+++ Records to process
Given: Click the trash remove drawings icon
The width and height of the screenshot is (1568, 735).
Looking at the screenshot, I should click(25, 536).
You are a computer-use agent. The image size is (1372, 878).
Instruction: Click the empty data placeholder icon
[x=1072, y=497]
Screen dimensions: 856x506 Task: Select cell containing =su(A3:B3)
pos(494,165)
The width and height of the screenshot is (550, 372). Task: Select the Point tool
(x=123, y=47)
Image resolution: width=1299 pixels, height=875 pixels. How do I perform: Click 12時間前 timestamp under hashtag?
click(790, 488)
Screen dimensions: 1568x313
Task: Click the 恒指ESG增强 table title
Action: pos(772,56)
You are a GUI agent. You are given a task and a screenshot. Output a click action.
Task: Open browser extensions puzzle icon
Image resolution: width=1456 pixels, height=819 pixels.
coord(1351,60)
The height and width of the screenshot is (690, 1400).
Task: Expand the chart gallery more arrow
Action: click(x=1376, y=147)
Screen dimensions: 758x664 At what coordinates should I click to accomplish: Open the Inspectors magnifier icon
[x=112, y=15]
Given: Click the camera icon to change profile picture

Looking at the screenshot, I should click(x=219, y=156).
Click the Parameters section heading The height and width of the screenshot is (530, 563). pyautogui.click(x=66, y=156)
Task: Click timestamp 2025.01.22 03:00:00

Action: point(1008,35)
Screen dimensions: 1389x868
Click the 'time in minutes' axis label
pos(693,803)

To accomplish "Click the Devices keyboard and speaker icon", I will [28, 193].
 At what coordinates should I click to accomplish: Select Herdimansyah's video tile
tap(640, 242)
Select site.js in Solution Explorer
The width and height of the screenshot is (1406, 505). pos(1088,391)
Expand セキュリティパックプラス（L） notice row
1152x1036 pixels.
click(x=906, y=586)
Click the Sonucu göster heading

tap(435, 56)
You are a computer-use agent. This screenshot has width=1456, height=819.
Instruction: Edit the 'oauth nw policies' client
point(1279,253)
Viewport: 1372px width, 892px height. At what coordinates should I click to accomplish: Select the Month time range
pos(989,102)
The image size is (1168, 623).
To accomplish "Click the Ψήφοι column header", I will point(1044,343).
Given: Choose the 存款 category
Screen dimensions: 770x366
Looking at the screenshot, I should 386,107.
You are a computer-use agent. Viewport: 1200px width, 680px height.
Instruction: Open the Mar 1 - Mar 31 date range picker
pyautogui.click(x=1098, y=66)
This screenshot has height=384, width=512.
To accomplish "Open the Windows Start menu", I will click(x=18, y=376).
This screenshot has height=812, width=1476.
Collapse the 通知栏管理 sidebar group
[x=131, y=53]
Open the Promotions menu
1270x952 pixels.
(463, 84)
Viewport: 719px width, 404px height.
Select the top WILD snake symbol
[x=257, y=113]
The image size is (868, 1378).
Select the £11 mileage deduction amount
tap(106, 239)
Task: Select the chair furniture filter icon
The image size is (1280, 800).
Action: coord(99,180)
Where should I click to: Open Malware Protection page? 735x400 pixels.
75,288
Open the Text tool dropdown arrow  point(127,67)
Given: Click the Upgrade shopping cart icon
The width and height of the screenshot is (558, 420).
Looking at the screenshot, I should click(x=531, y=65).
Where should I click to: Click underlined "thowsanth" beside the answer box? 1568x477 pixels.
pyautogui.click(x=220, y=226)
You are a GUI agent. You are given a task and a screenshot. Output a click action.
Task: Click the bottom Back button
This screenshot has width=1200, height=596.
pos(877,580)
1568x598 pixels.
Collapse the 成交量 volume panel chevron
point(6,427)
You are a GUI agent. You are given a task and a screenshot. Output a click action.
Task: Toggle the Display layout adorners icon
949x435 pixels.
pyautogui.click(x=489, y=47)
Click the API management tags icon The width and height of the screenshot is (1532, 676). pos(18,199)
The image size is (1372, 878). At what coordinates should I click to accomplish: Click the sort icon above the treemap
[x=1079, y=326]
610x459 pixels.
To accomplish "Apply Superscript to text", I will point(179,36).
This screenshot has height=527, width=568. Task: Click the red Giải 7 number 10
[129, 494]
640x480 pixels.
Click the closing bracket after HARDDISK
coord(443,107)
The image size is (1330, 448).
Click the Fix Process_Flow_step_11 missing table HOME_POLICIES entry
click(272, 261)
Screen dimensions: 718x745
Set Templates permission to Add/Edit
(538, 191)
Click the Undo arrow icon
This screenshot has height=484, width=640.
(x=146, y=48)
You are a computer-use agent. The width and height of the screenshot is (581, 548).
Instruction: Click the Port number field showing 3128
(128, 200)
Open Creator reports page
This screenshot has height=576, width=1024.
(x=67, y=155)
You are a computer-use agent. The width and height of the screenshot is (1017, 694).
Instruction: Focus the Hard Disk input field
++++++
Task objective
Reproduce all of the lines above, substituting "desktop automation agent" for every occurrence of "computer-use agent" and leaving everything else as it is.

Written solution
Given: Click the trash remove drawings icon
The width and height of the screenshot is (1568, 735).
Looking at the screenshot, I should click(25, 536).
You are a desktop automation agent. The image size is (1372, 878).
Instruction: Click the empty data placeholder icon
[x=1072, y=497]
Screen dimensions: 856x506 Task: Select cell containing =su(A3:B3)
pos(494,165)
The width and height of the screenshot is (550, 372). Task: Select the Point tool
(x=123, y=47)
Image resolution: width=1299 pixels, height=875 pixels. How do I perform: Click 12時間前 timestamp under hashtag?
click(790, 488)
Screen dimensions: 1568x313
Task: Click the 恒指ESG增强 table title
Action: pos(772,56)
You are a GUI agent. You are given a task and a screenshot. Output a click action.
Task: Open browser extensions puzzle icon
Image resolution: width=1456 pixels, height=819 pixels.
coord(1351,60)
The height and width of the screenshot is (690, 1400).
Task: Expand the chart gallery more arrow
Action: click(x=1376, y=147)
Screen dimensions: 758x664 At what coordinates should I click to accomplish: Open the Inspectors magnifier icon
[x=112, y=15]
Given: Click the camera icon to change profile picture

Looking at the screenshot, I should click(x=219, y=156).
Click the Parameters section heading The height and width of the screenshot is (530, 563). pyautogui.click(x=66, y=156)
Task: Click timestamp 2025.01.22 03:00:00

Action: point(1008,35)
Screen dimensions: 1389x868
Click the 'time in minutes' axis label
pos(693,803)

To accomplish "Click the Devices keyboard and speaker icon", I will [28, 193].
 At what coordinates should I click to accomplish: Select Herdimansyah's video tile
tap(640, 242)
Select site.js in Solution Explorer
The width and height of the screenshot is (1406, 505). pos(1088,391)
Expand セキュリティパックプラス（L） notice row
1152x1036 pixels.
click(x=906, y=586)
Click the Sonucu göster heading

tap(435, 56)
You are a desktop automation agent. This screenshot has width=1456, height=819.
Instruction: Edit the 'oauth nw policies' client
point(1279,253)
Viewport: 1372px width, 892px height. At what coordinates should I click to accomplish: Select the Month time range
pos(989,102)
The image size is (1168, 623).
To accomplish "Click the Ψήφοι column header", I will point(1044,343).
Given: Choose the 存款 category
Screen dimensions: 770x366
Looking at the screenshot, I should 386,107.
You are a desktop automation agent. Viewport: 1200px width, 680px height.
Instruction: Open the Mar 1 - Mar 31 date range picker
pyautogui.click(x=1098, y=66)
This screenshot has height=384, width=512.
To accomplish "Open the Windows Start menu", I will click(x=18, y=376).
This screenshot has height=812, width=1476.
Collapse the 通知栏管理 sidebar group
[x=131, y=53]
Open the Promotions menu
1270x952 pixels.
(463, 84)
Viewport: 719px width, 404px height.
Select the top WILD snake symbol
[x=257, y=113]
The image size is (868, 1378).
Select the £11 mileage deduction amount
tap(106, 239)
Task: Select the chair furniture filter icon
The image size is (1280, 800).
Action: coord(99,180)
Where should I click to: Open Malware Protection page? 735x400 pixels.
75,288
Open the Text tool dropdown arrow  point(127,67)
Given: Click the Upgrade shopping cart icon
The width and height of the screenshot is (558, 420).
Looking at the screenshot, I should click(x=531, y=65).
Where should I click to: Click underlined "thowsanth" beside the answer box? 1568x477 pixels.
pyautogui.click(x=220, y=226)
You are a GUI agent. You are given a task and a screenshot. Output a click action.
Task: Click the bottom Back button
This screenshot has width=1200, height=596.
pos(877,580)
1568x598 pixels.
Collapse the 成交量 volume panel chevron
point(6,427)
You are a GUI agent. You are given a task and a screenshot. Output a click action.
Task: Toggle the Display layout adorners icon
949x435 pixels.
pyautogui.click(x=489, y=47)
Click the API management tags icon The width and height of the screenshot is (1532, 676). pos(18,199)
The image size is (1372, 878). At what coordinates should I click to accomplish: Click the sort icon above the treemap
[x=1079, y=326]
610x459 pixels.
To accomplish "Apply Superscript to text", I will point(179,36).
This screenshot has height=527, width=568. Task: Click the red Giải 7 number 10
[129, 494]
640x480 pixels.
Click the closing bracket after HARDDISK
coord(443,107)
The image size is (1330, 448).
Click the Fix Process_Flow_step_11 missing table HOME_POLICIES entry
click(272, 261)
Screen dimensions: 718x745
Set Templates permission to Add/Edit
(538, 191)
Click the Undo arrow icon
This screenshot has height=484, width=640.
(x=146, y=48)
You are a desktop automation agent. The width and height of the screenshot is (581, 548).
Instruction: Click the Port number field showing 3128
(128, 200)
Open Creator reports page
This screenshot has height=576, width=1024.
(x=67, y=155)
You are a desktop automation agent. The width and height of the screenshot is (1017, 694).
Instruction: Focus the Hard Disk input field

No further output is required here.